胸部X線検査はもともと結核を想定していた

年1回、職場で行われる健康診断は、労働安全衛生法によって事業者に実施が義務づけられている。11項目の健診が定められており、胸部X線検査もその一つだが、これは肺がん検診ではなく、結核を想定して導入されたものだ。

結核は肺の組織などを破壊、呼吸困難や臓器不全を起こして、死に至ることもある。明治時代から昭和時代にかけて大流行し、1950年には12万人超が死亡するなど、日本人の死因1位だった。

結核の感染拡大を防ぐため、健康診断に導入された胸部X線検査が、なぜ実質的な肺がん検診となっているのか。肺がんの研究者である、長尾啓一氏(千葉大学名誉教授)は、経緯を次のように証言する。

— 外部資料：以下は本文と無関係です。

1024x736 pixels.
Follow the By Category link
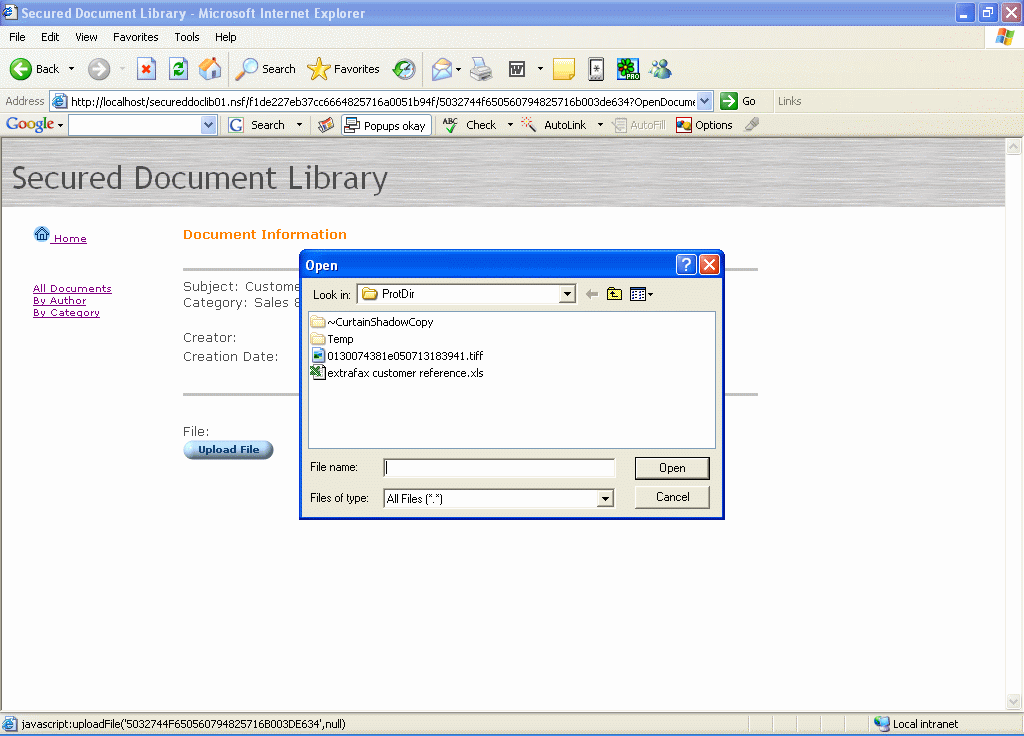click(66, 313)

「ストレプトマイシン(抗生物質)などの特効薬が登場して、結核の死亡数は激減しました。一方で急増していたのが、肺がんです。胸部X線検査で肺がんも見つかる事が分かっていましたので、健康診断でも肺がんの発見に重点を置くようになりました」

千葉大学名誉教授の長尾啓一氏
筆者提供
読影を行う、千葉大学名誉教授の長尾啓一氏

つまり、健康診断の胸部X線検査は、結核などの病変と合わせて、肺がんの有無を確認しているに過ぎない。厳密に肺がん検診と言えるのか、曖昧にされた状態で長年にわたって続けられているのだ。そのため、国や学会が定めたガイドラインに従っていない検査も少なくない。

「異常なし」という結果でも安心できない

国立がん研究センターがん対策研究所・検診研究部の中山富雄部長はこう述べる。

「職場のがん検診には法的な根拠がなく、福利厚生の一環として実施されています。健康診断で、胸部X線検査の結果が『異常なし』という通知だとしても、肺がんの心配はない、と解釈するのは危険です。読影のダブルチェックなど、正しい手順で検査が行われていない可能性がありますし、専門性のない医師が読影をしている可能性もあります」

国立がん研究センター・検診研究部長の中山富雄氏
ZOOM取材の画像より
国立がん研究センターがん対策研究所・検診研究部長の中山富雄氏

職場の健康診断で肺がんを見逃された人が、裁判に訴えたケースは少なくないが、医療機関側に与した判決が出る傾向もある。

2年連続して健康診断で肺がんを見逃され、その後に死亡した男性医師がいた。遺族が男性医師の勤務先だった国立病院を相手に提訴したが、裁判所は訴えを退けている。